→ **TEXTO DE LA PÁGINA**
Que a la distancia recuerdo las noches de lágrimas, y las de tragos también. Que nos decíamos que nos amábamos y pensábamos que agarrar una mano era para siempre. Que todavía me cuesta caminar sin pisar las líneas y sin filosofar de la existencia, como si siempre tuviéramos una chispa de adolescencia, una que a veces quiere ir en contra del sistema, y otras veces quiere permitirle a nuestra alma surgir. Que no me gusta que sólo cuando estamos solos podemos escupir lo podrido que llevamos por dentro, y desear lo que nos llena las entrañas. Cuánto ansío la soledad y cuánta falta me hace la compañía real.
La selección es natural, ¿no?
Que quería decirte que mucho de lo que pasa no lo decidimos de verdad. Y que mucho de lo que decidimos no lo sabemos sobrellevar. Que me pesan las manos cuando quiero tocar piano, que me siento más pesada cuando retorno al antaño por algo de masoquismo y algo de niñez.

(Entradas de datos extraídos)
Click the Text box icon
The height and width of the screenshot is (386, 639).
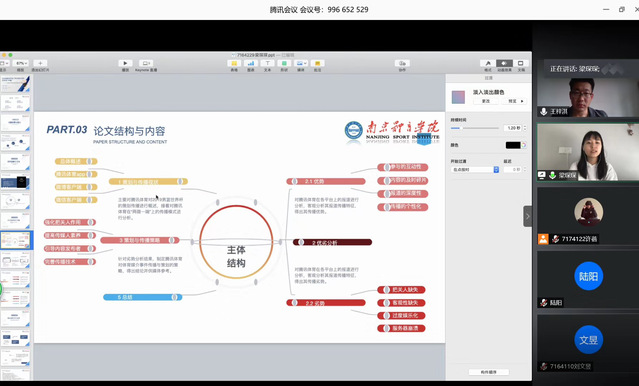267,63
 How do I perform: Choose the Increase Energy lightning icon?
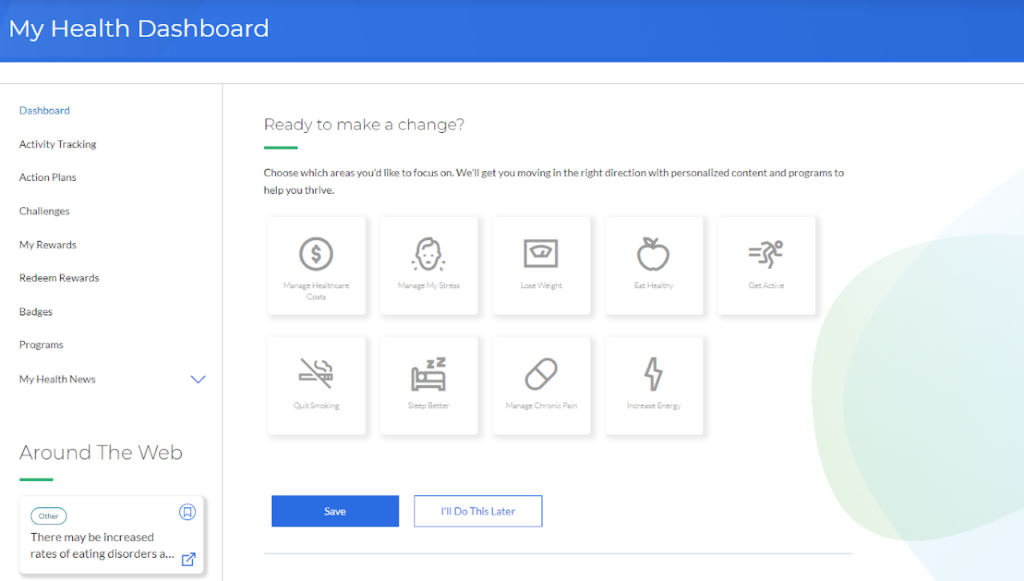[x=653, y=374]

→ **TAREAS DEL EJERCICIO**
(1) Transcribe del texto de la página el fragmento que empieza con "La selección es" y sigue hasta "algo de niñez.".
(2) ¿Concuerdan con el texto de la página estas afirmaciones? Contesta sí o no a cada una y cita textualmente las palabras que lo deciden. (a) La voz recuerda noches de lágrimas y también noches de tragos. (b) La voz sostiene que todo lo que pasa lo decidimos de verdad. (c) A la voz le pesan los pies cuando quiere tocar piano.

→ **SOLUCIONES**
(1)
La selección es natural, ¿no?
Que quería decirte que mucho de lo que pasa no lo decidimos de verdad. Y que mucho de lo que decidimos no lo sabemos sobrellevar. Que me pesan las manos cuando quiero tocar piano, que me siento más pesada cuando retorno al antaño por algo de masoquismo y algo de niñez.

(2)
(a) Sí: "recuerdo las noches de lágrimas, y las de tragos también".
(b) No: "mucho de lo que pasa no lo decidimos de verdad".
(c) No: "me pesan las manos cuando quiero tocar piano".